El feminismo es la otra cara largo tiempo oculta del humanismo, doctrina que preconiza el desarrollo de la persona humana. Pues sucede que la persona humana es sexuada, y que lo que permite el desarrollo de un sujeto de género masculino no siempre es suficiente para el desarrollo de un sujeto de género femenino. Además, constatamos que la dominación masculina, por razones antropológicas, no deja de estar presente a través de toda la historia. Se desplaza cuando hace falta, pero nunca se borra.
No nos hagamos ilusiones: el feminismo no suprimió, ni siquiera atenuó mucho la dominación masculina. Sólo la obligó a cambiar de lugar. Por eso, ese movimiento político es inamovible y eterno, y su función consistirá, siempre, en limitar las desigualdades y las injusticias que genera la dominación masculina. Dominación que, de parte de los hombres, a menudo es inconsciente y rara vez deliberada, pero no por eso menos permanente.

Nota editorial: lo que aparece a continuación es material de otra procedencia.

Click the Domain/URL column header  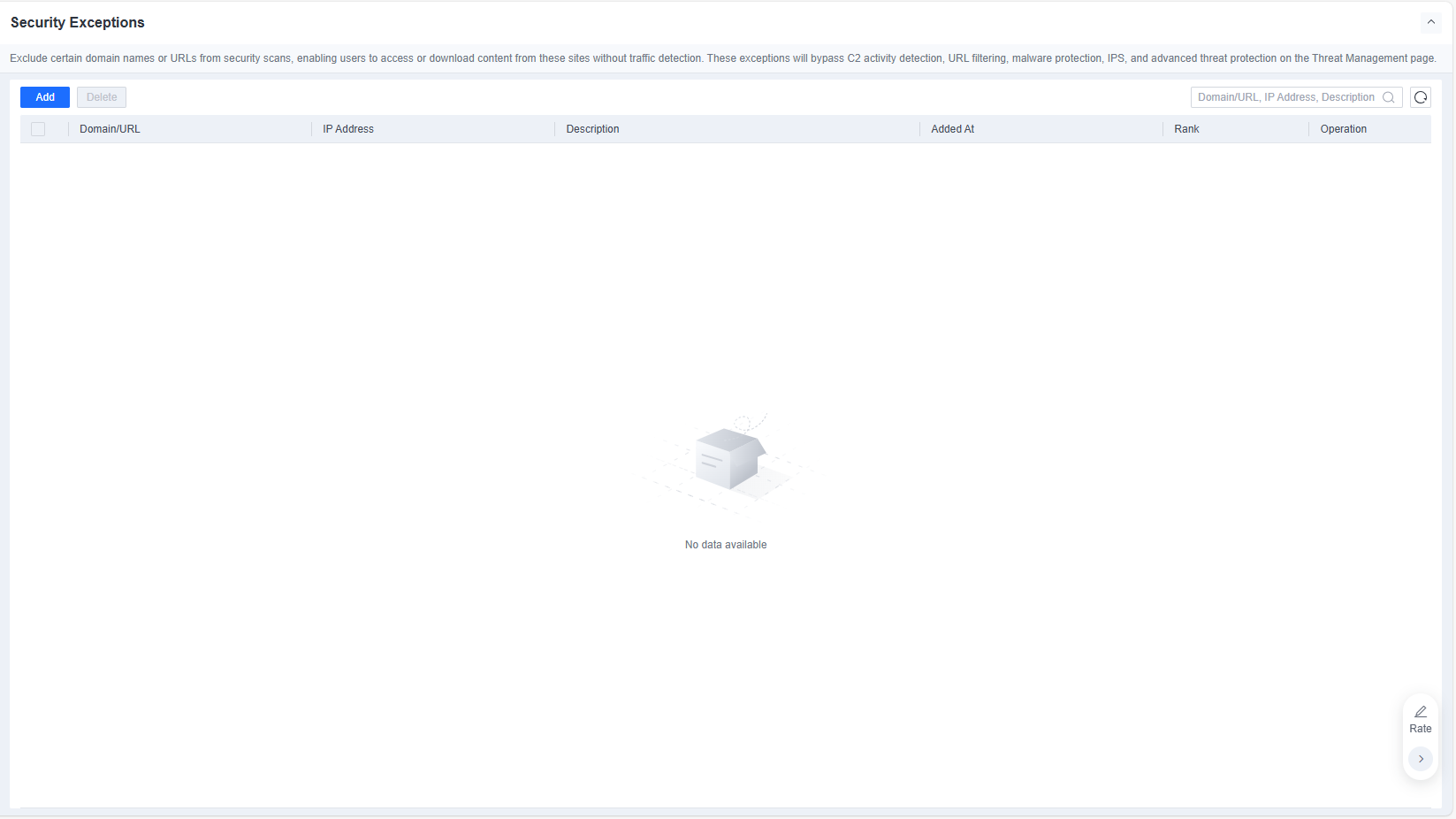[x=110, y=129]
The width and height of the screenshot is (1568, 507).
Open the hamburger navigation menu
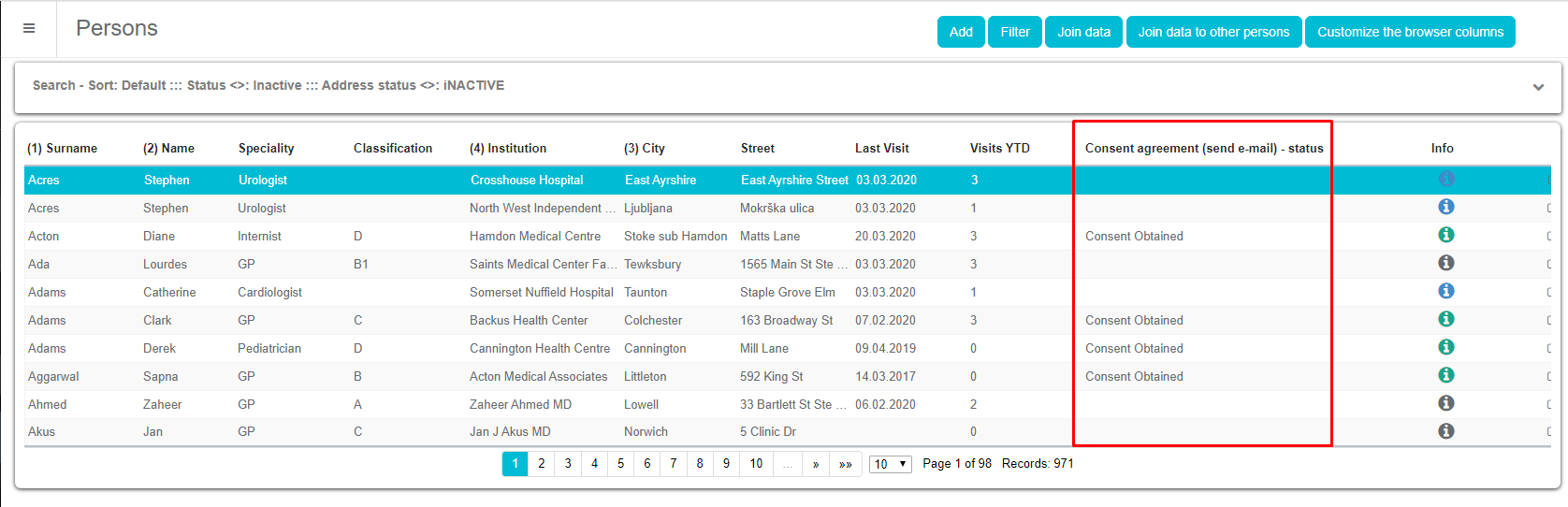click(29, 28)
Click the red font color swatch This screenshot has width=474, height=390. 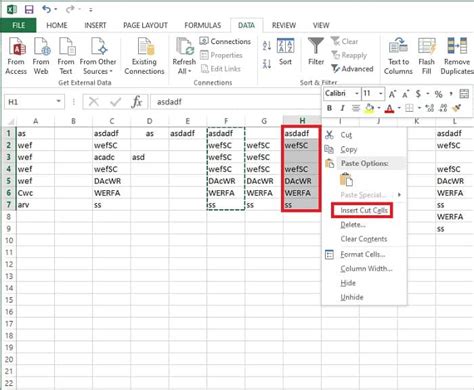tap(389, 108)
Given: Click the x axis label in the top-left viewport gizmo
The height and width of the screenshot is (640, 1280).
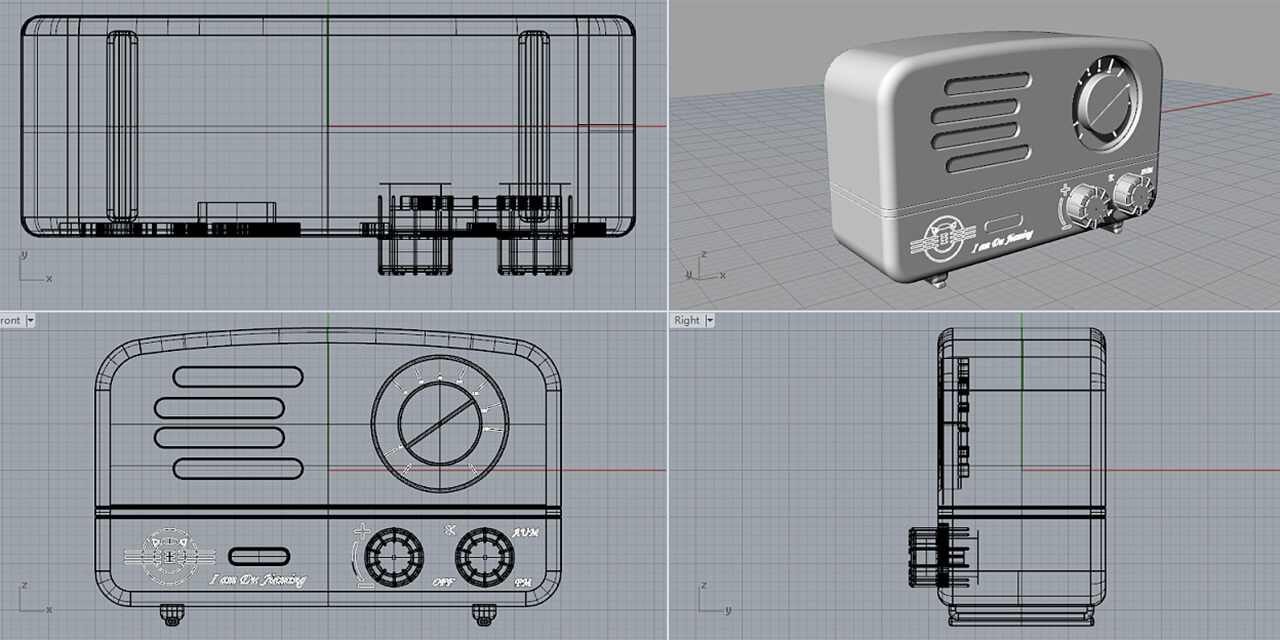Looking at the screenshot, I should click(49, 279).
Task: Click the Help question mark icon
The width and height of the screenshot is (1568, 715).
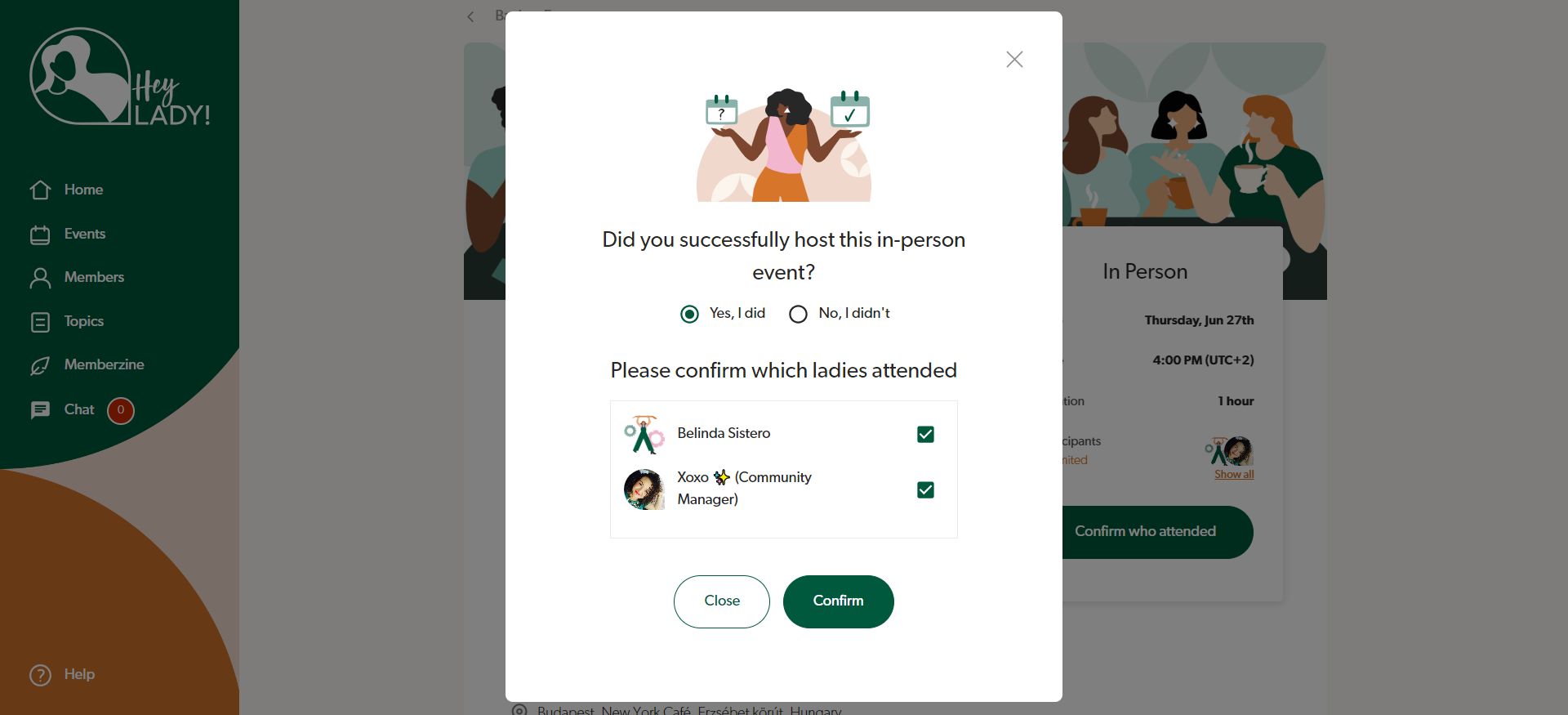Action: [40, 675]
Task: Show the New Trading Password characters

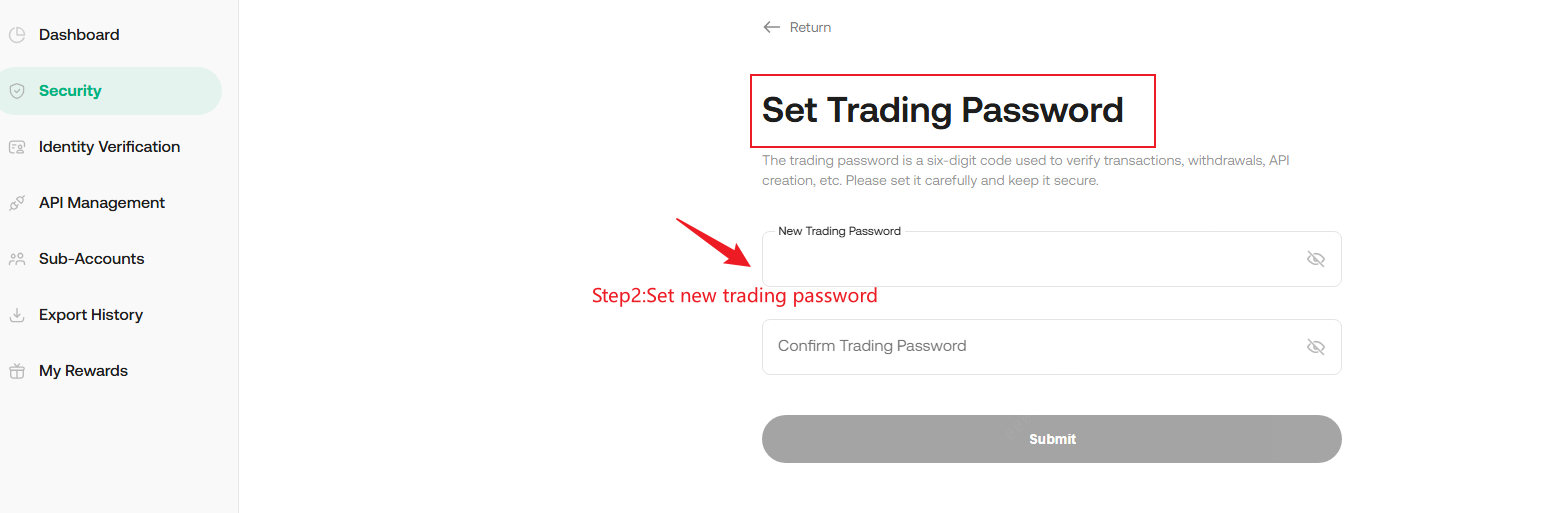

No, la maternidad no es la cuenta pendiente del feminismo, sino más bien su aliada y la clave fundamental para que los cambios importantes que los distintos movimientos feministas y sociales reivindican sean efectivos.
La maternidad a tiempo completo y concretamente la crianza natural, en nuestros días supone más bien un desafío, un reto y un enfrentamiento constante con la sociedad y sus imposiciones. Desde esta maternidad a tiempo completo, muchas mujeres luchamos cada día contra los mecanismos de adoctrinamiento con los que cuenta el sistema, tales como la televisión, el consumismo o el ocio dirigido y organizado, utilizados con objeto de disuadir las conciencias de los verdaderos problemas de nuestro mundo, encontrándose entre los primeros de ellos el sexismo que sigue recorriendo cada rincón de nuestra sociedad.
El encuentro entre la ecología y el feminismo se produce, de modo personal y sangrante, o de modo universal y sanador, sobre todo en la maternidad, en nuestros cuerpos, en nuestros úteros, en nuestros partos, en nuestras lactancias, en nuestros bebés…
¿Podemos declararnos “feministas” y dejar afuera nuestros úteros, nuestros embarazos, nuestros partos, nuestros puerperios, nuestras tetas, nuestros órganos reproductivos y su funcionamiento? Mientras para el feminismo institucional la maternidad, la lactancia, el cuidado (y nuestros bebés) sea una cosa de la cual “liberarnos”, una “carga” a repartir… no habremos encontrado el centro, nuestro centro.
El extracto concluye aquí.